## Action item
Retype word for word the stretch of entries below from the line that has "The height and" through the line that has "You are a computer-use agent. Viewport: 868px", and omit the pictures.

:: Task input

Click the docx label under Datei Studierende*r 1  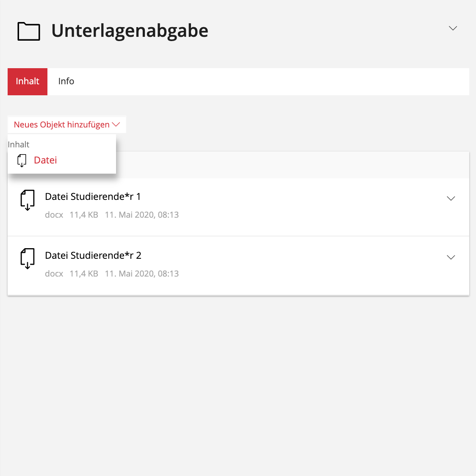54,215
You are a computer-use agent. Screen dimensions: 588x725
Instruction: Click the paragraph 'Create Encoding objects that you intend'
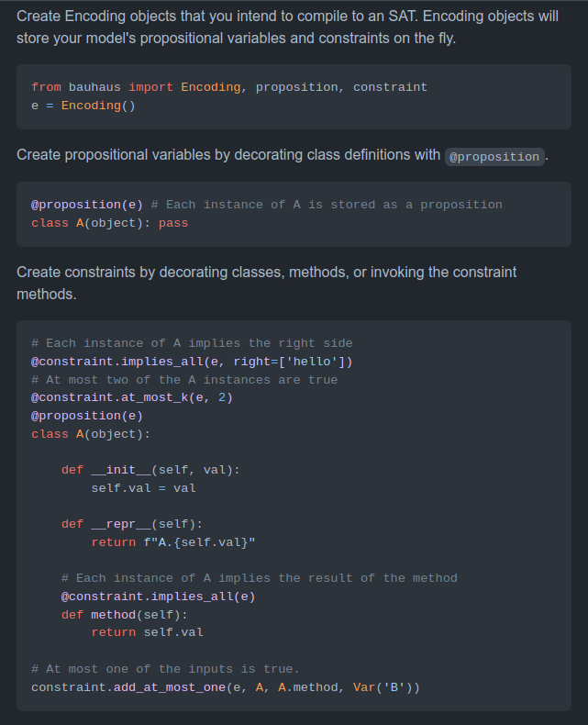click(x=287, y=27)
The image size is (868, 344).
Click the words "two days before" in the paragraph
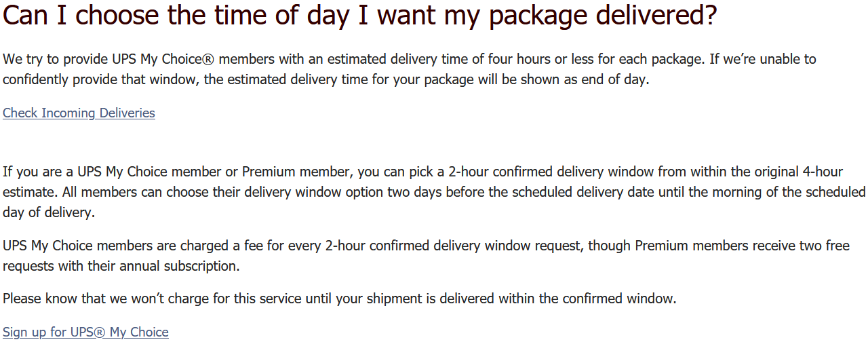tap(436, 192)
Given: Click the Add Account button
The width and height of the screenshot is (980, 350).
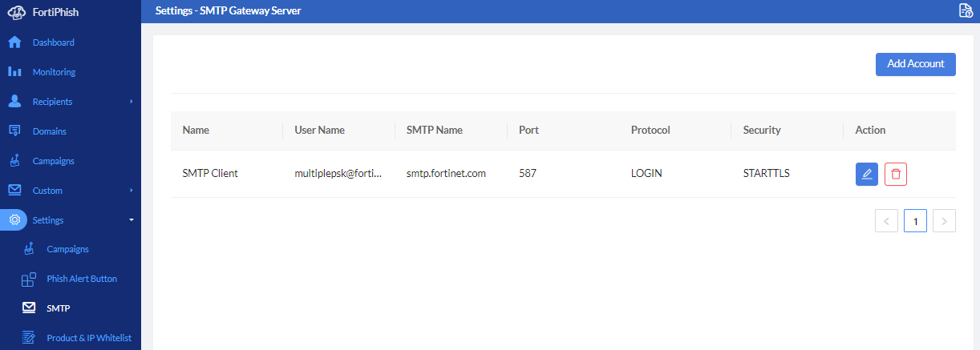Looking at the screenshot, I should (x=915, y=64).
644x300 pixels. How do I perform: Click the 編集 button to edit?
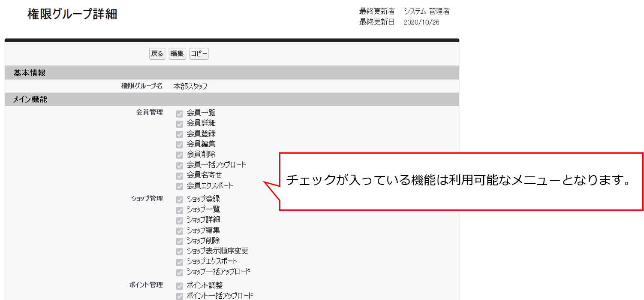177,54
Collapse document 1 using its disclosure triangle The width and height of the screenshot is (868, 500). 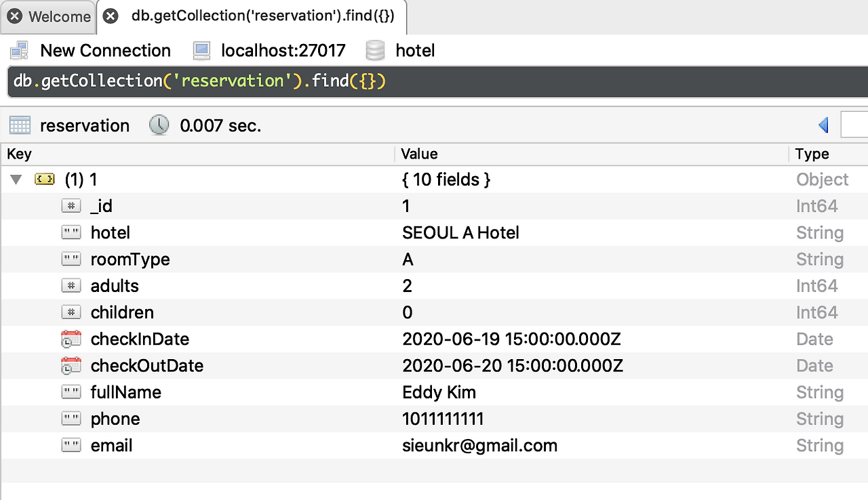click(16, 179)
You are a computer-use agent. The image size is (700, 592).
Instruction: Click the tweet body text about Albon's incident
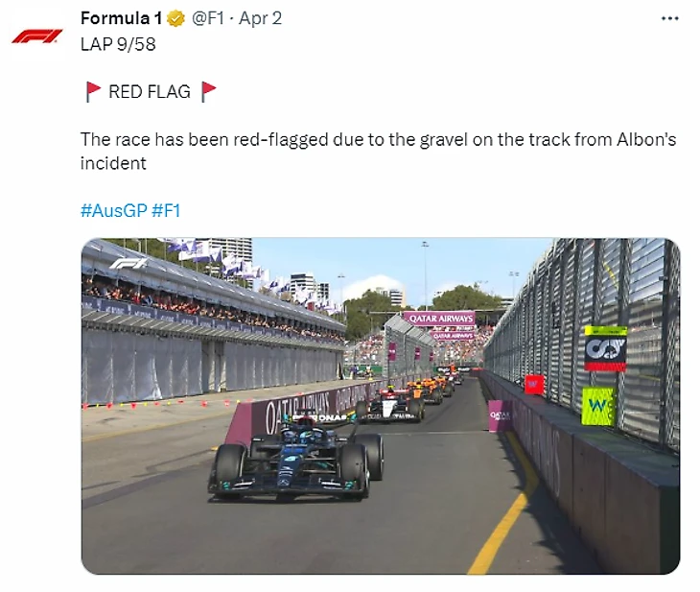click(378, 151)
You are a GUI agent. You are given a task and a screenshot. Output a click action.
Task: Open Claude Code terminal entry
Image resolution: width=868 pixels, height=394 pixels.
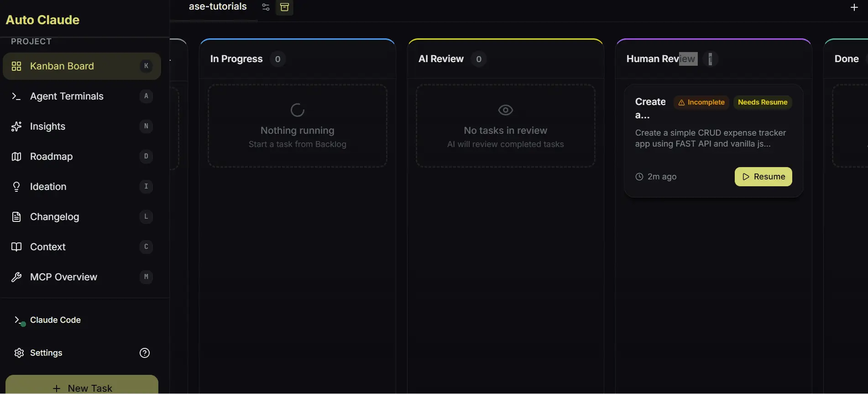coord(55,320)
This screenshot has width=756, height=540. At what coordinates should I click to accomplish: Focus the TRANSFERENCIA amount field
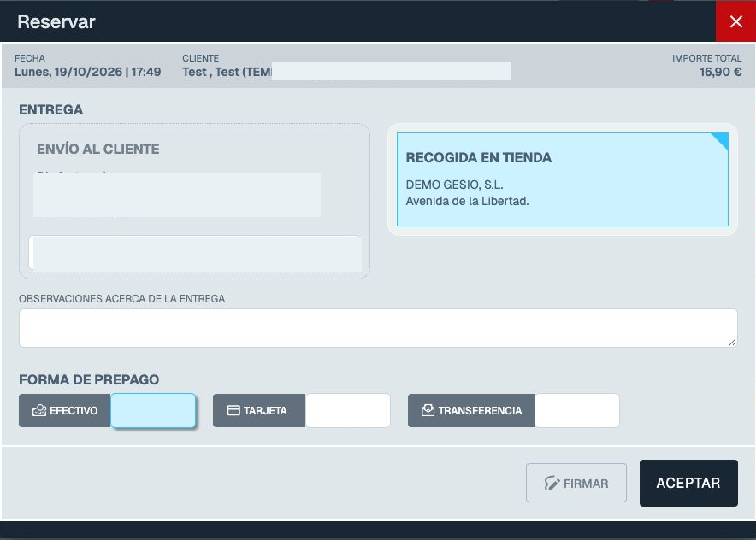577,410
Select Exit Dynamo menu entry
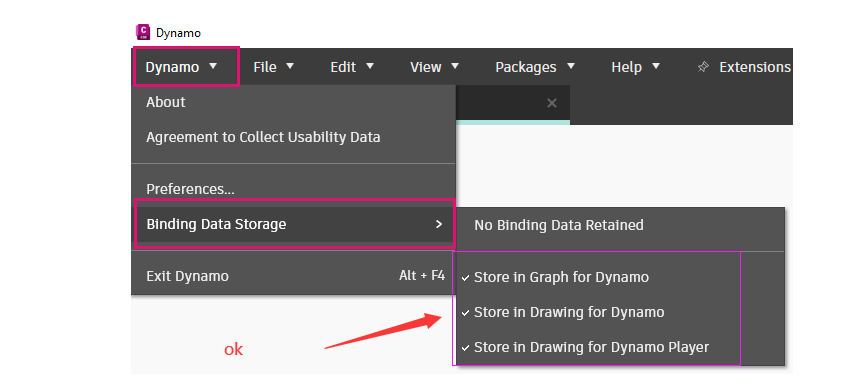 pyautogui.click(x=293, y=276)
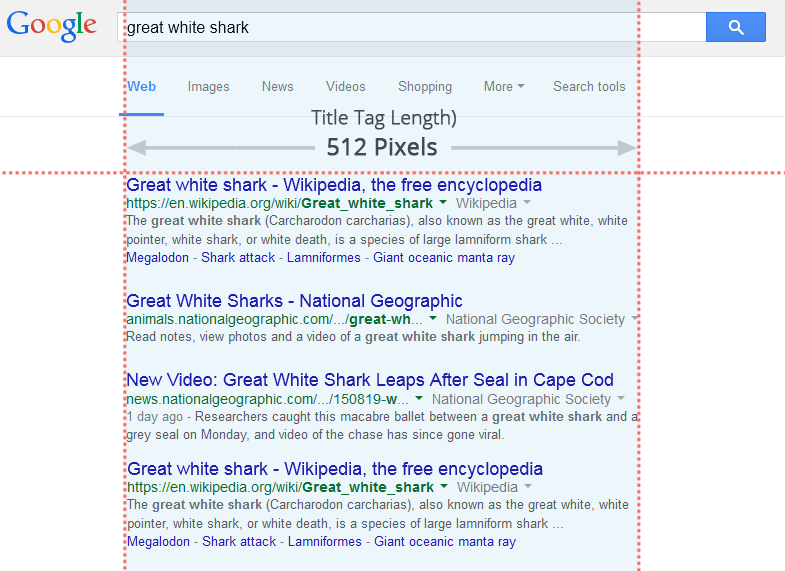Expand arrow beside animals.nationalgeographic.com URL
This screenshot has height=571, width=785.
[x=433, y=320]
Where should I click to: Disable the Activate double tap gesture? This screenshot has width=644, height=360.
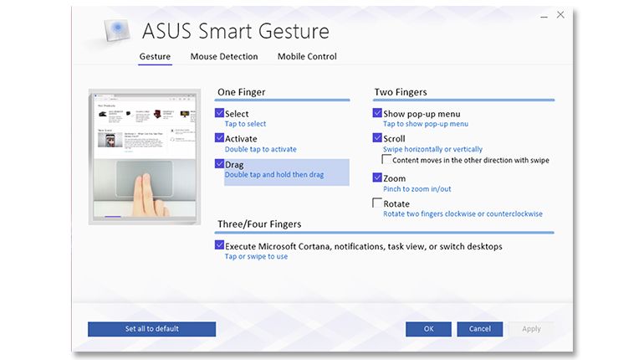[220, 138]
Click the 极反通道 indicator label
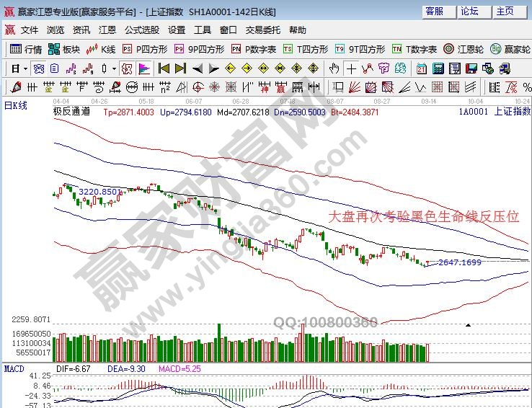Viewport: 532px width, 408px height. (x=71, y=112)
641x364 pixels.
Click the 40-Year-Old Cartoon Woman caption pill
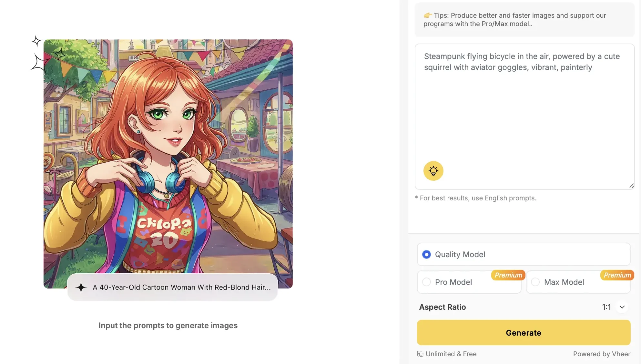173,287
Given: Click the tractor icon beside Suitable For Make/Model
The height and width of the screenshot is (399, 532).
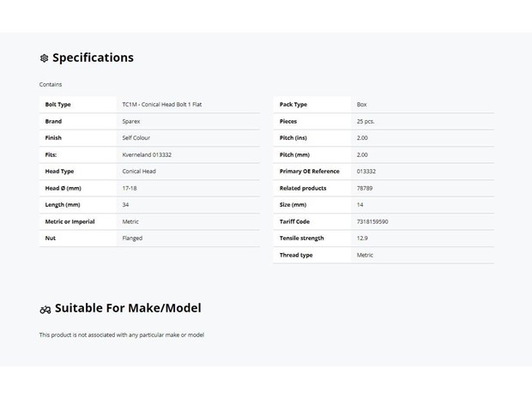Looking at the screenshot, I should [x=45, y=310].
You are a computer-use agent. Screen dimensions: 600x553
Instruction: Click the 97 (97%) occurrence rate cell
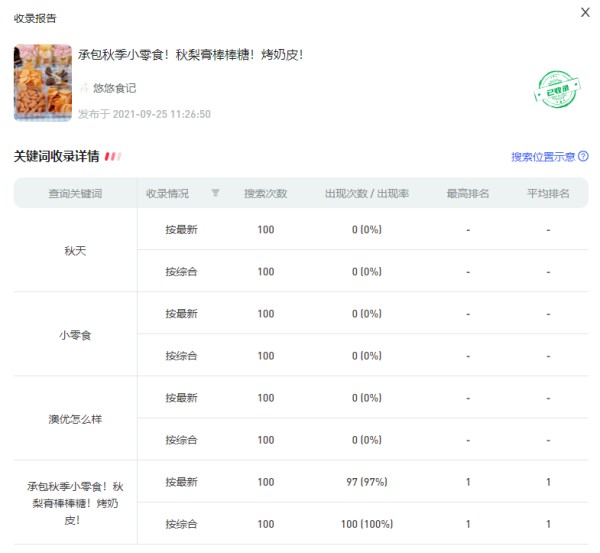point(366,482)
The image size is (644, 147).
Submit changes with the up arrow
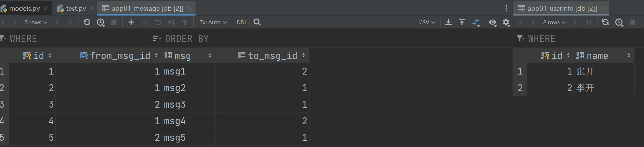click(x=185, y=22)
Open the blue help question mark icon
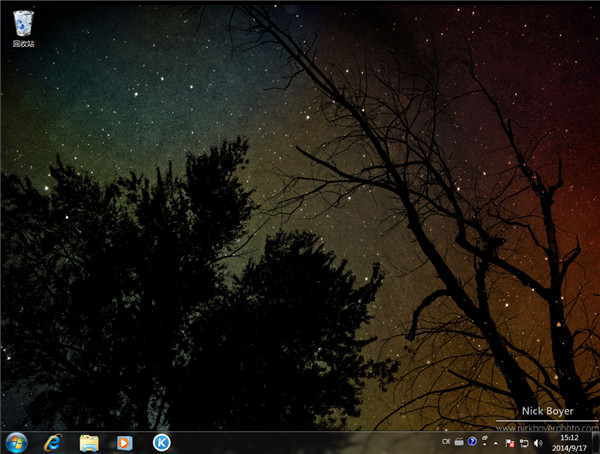Image resolution: width=600 pixels, height=454 pixels. (x=471, y=442)
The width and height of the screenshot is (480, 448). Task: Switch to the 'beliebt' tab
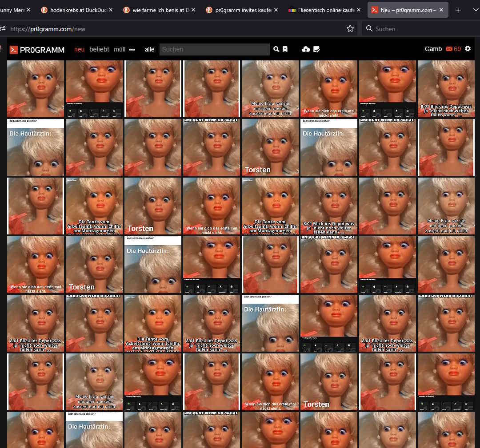tap(99, 49)
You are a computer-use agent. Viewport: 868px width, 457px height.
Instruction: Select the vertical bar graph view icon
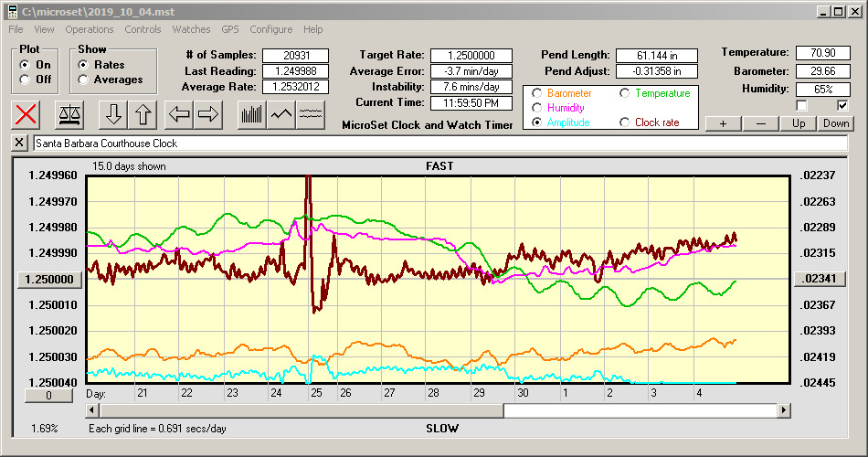[251, 114]
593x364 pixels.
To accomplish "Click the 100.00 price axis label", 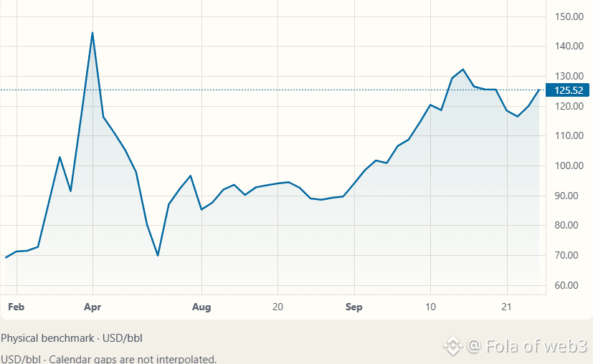I will (569, 166).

::::

## Exercise result
The height and width of the screenshot is (399, 532).
Looking at the screenshot, I should [x=45, y=310].
You are a computer-use agent. Screen dimensions: 600x553
Instruction: Click the 97 (97%) occurrence rate cell
point(366,482)
The image size is (644, 147).
Submit changes with the up arrow
click(x=185, y=22)
Open the blue help question mark icon
Image resolution: width=600 pixels, height=454 pixels. (x=471, y=442)
The width and height of the screenshot is (480, 448). Task: Switch to the 'beliebt' tab
tap(99, 49)
You are a computer-use agent. Viewport: 868px width, 457px height.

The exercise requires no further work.